About Grace: The University of Nottingham and the East Midlands Development Agency (emda) have recently joined forces to create a £9m state-of-the-art centre of excellence in Global Navigation Satellite Systems (GNSS).
The project combines a grant of £3.4m from emda with university investment to develop the facility on The University of Nottingham Innovation Park (UNIP) adjacent to the Jubilee Campus.
The GNSS Research and Applications Centre of Excellence (GRACE) will focus on the growth in applications for satellite navigation and positioning systems such as the American Global Positioning System (GPS) and the European Galileo system. This major cross-disciplinary research centre will also provide new technology transfer and business development opportunities together with state of the art business incubation, business start up and project office facilities. In total it will provide an integrated, purpose built 2,000 sq. metre facility at the centre of the prestigious University of Nottingham Innovation Park (UNIP) and will build on Nottingham's reputation as one of the fastest growing scientific centres in the country.

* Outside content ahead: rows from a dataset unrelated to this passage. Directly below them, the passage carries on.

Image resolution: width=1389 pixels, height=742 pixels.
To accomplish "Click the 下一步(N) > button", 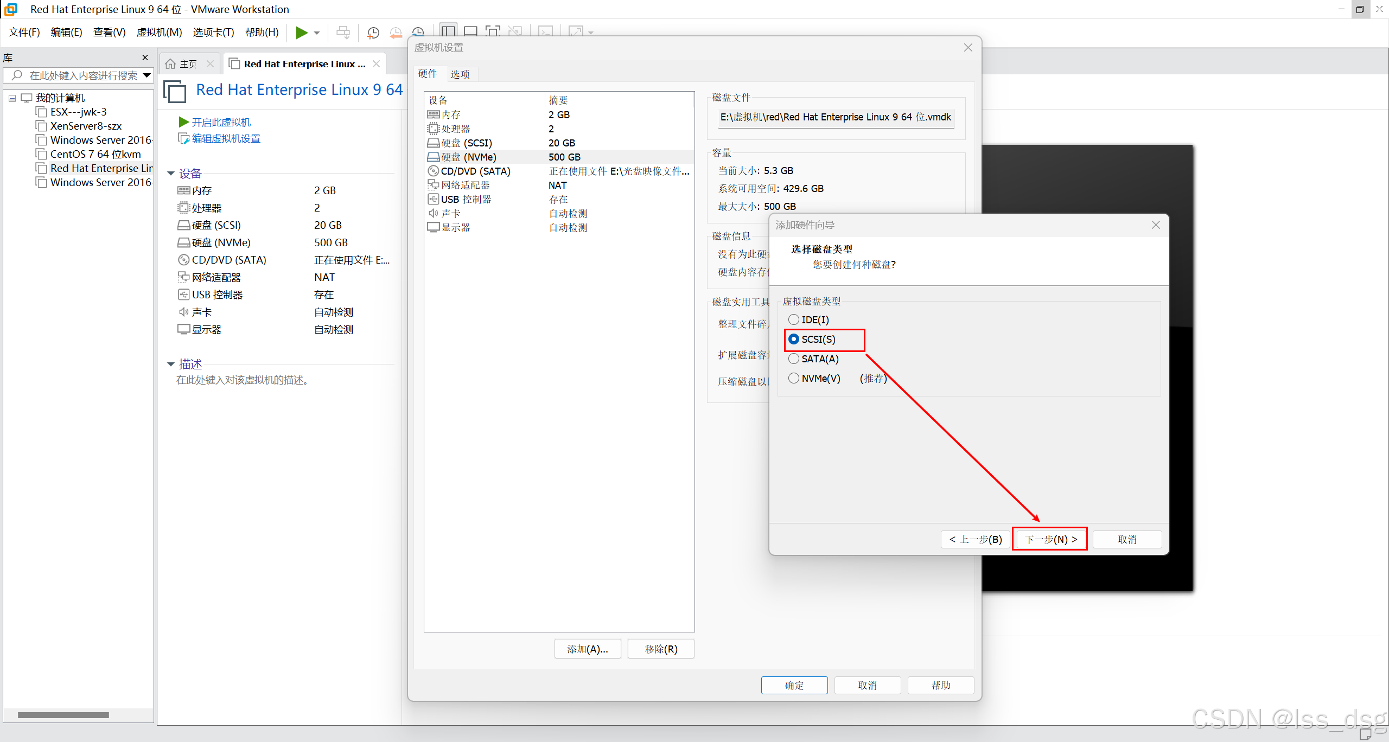I will (1050, 539).
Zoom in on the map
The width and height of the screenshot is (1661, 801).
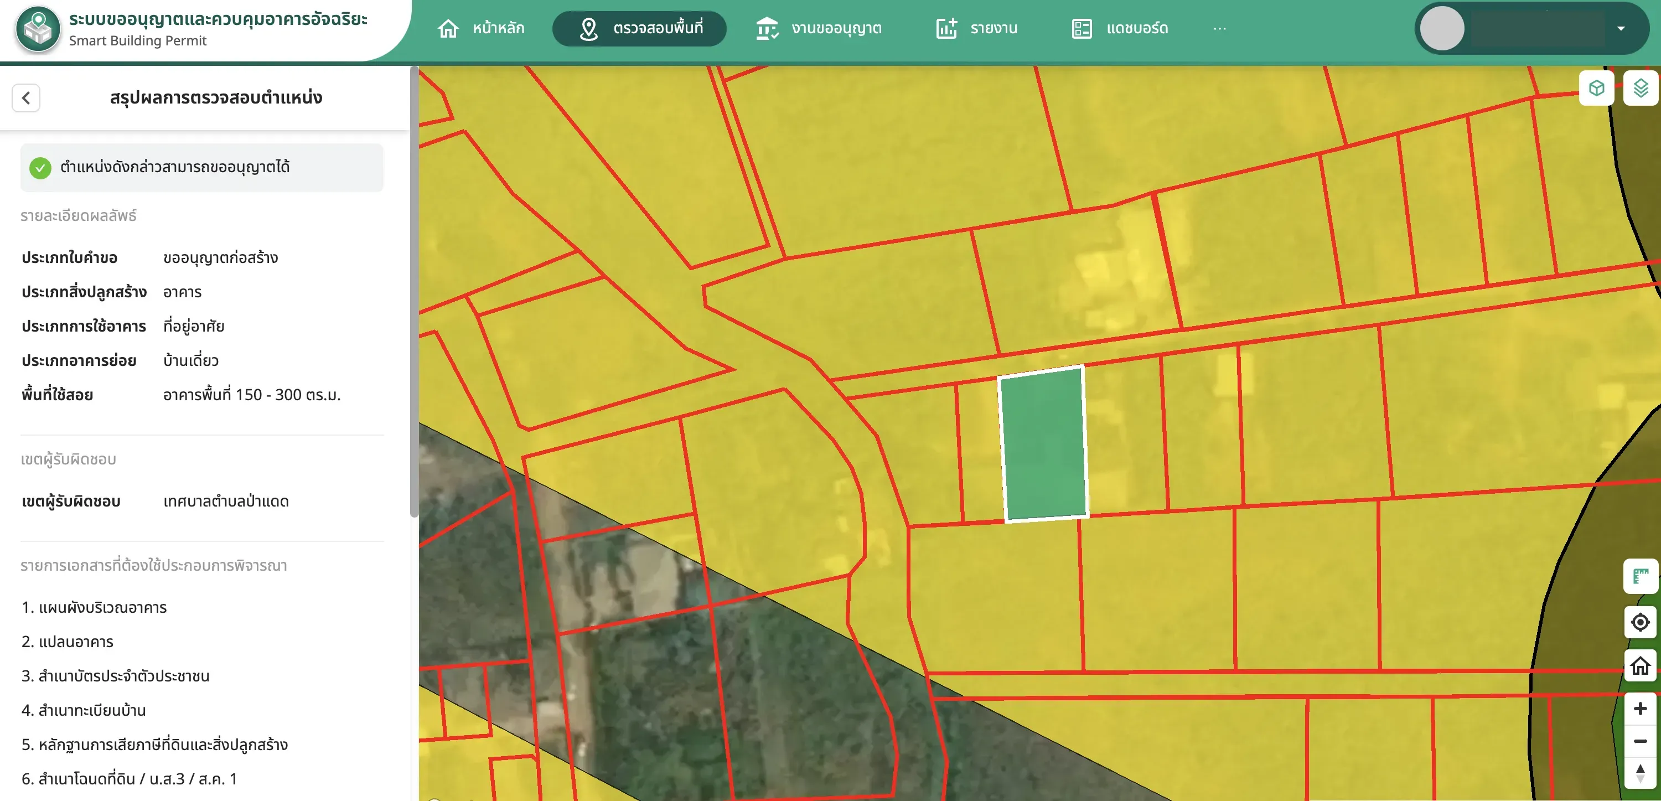click(x=1640, y=709)
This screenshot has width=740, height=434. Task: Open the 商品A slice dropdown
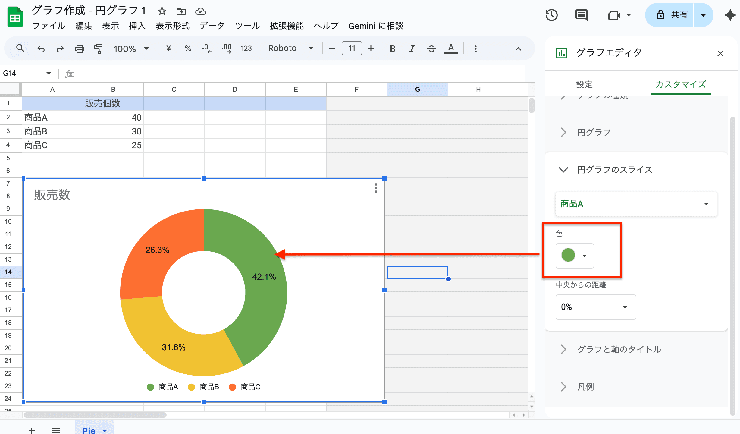coord(636,204)
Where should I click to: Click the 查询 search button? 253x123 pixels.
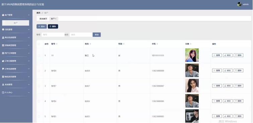pos(97,35)
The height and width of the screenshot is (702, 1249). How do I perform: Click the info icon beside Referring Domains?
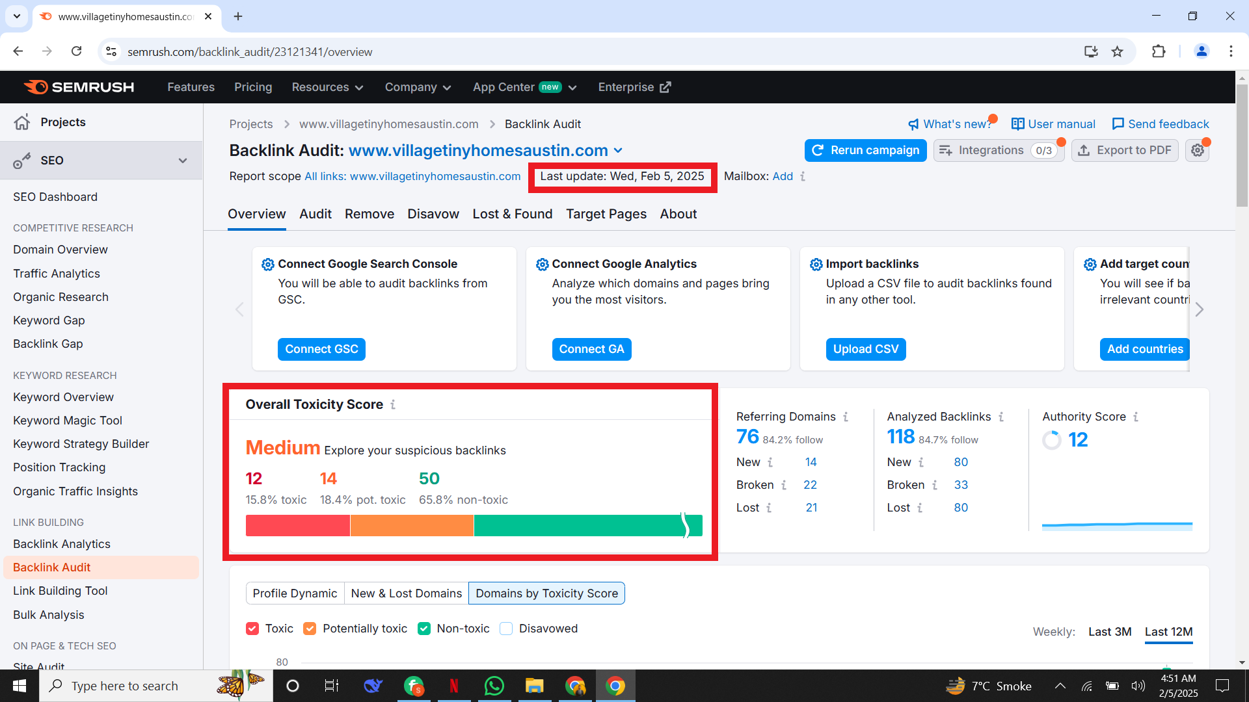tap(846, 417)
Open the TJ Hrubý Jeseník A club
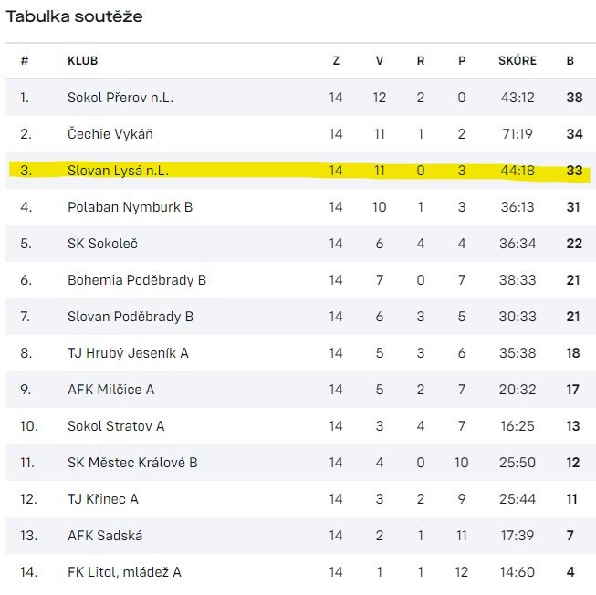 click(128, 353)
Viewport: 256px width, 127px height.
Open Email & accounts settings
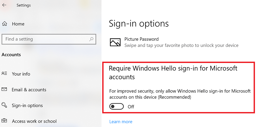[29, 90]
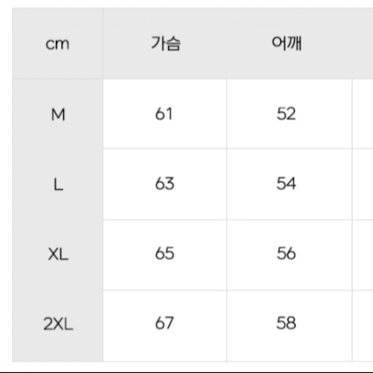373x373 pixels.
Task: Select shoulder value 54 in L row
Action: (286, 184)
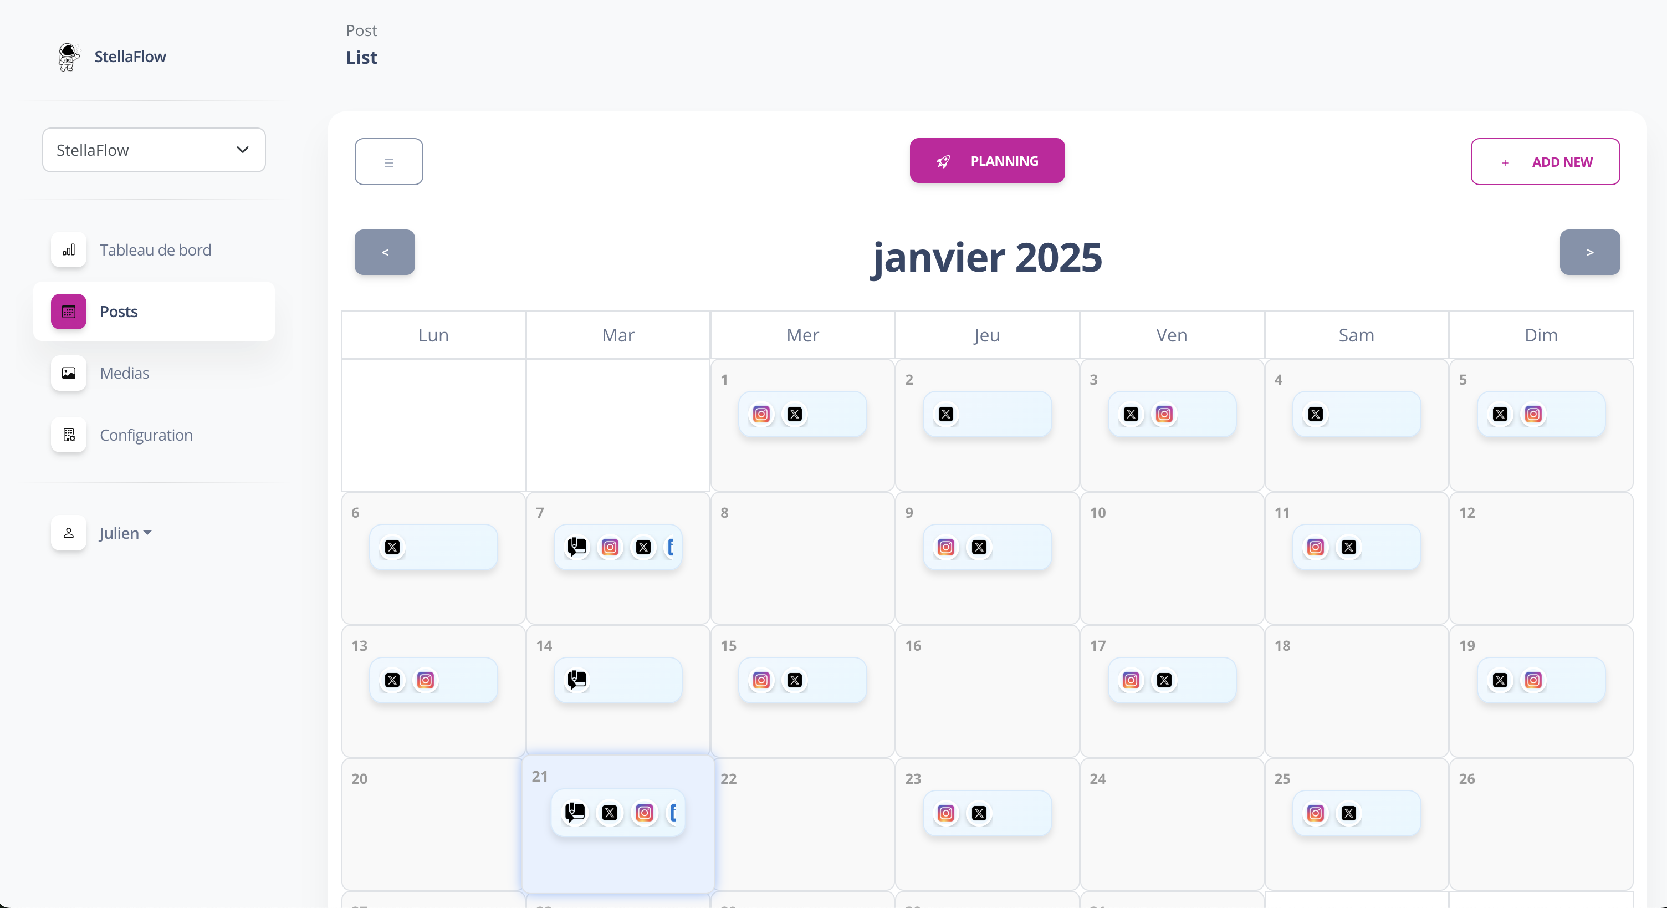This screenshot has width=1667, height=908.
Task: Click the Planning button
Action: (x=987, y=161)
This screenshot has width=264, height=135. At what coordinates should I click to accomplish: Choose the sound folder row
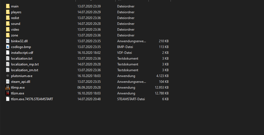87,24
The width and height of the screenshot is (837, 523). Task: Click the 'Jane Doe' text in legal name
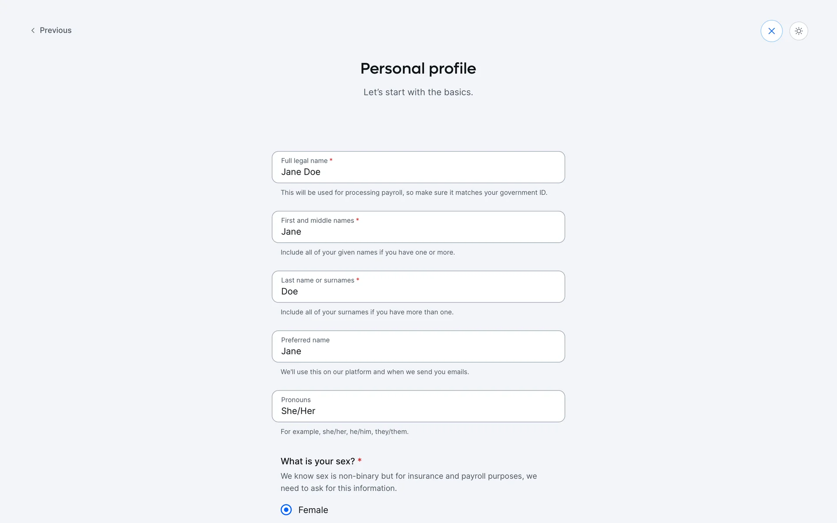301,172
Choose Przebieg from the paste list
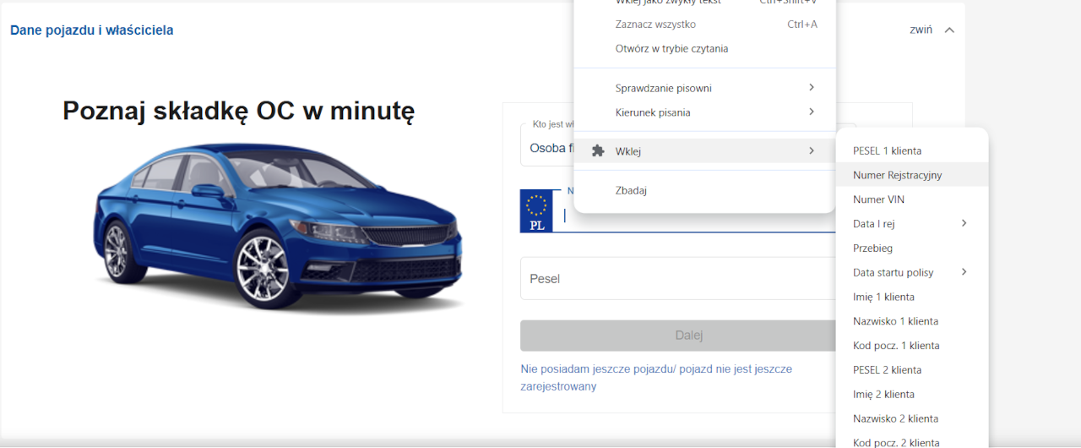1081x448 pixels. (872, 249)

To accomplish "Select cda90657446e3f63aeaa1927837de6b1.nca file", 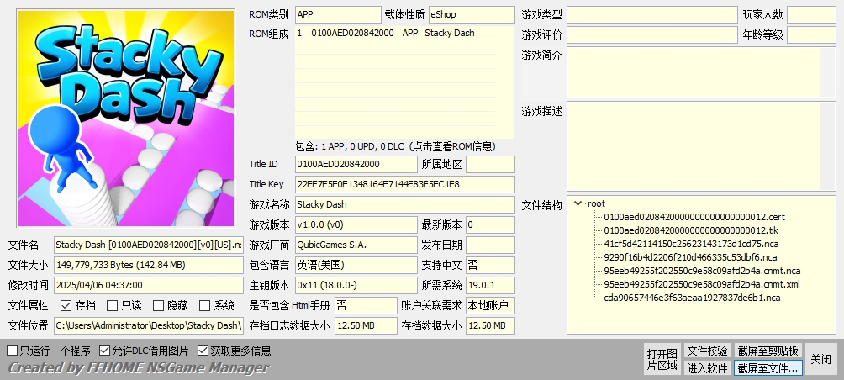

The Institute of Engineering Surveying and Space Geodesy (IESSG) at The University of Nottingham currently manages a portfolio of research projects related to GNSS and Geospatial sciences in excess of £1.4m. GRACE will capitalise on existing world-leading research and training at the University. The centre will combine the global renown of cutting-edge research and high calibre teaching in the Institute of Engineering Surveying and Space Geodesy (IESSG) and the Centre for Geospatial Science (CGS) to provide research, training and other support for industry, including small and medium-sized enterprises (SMEs) and entrepreneurs.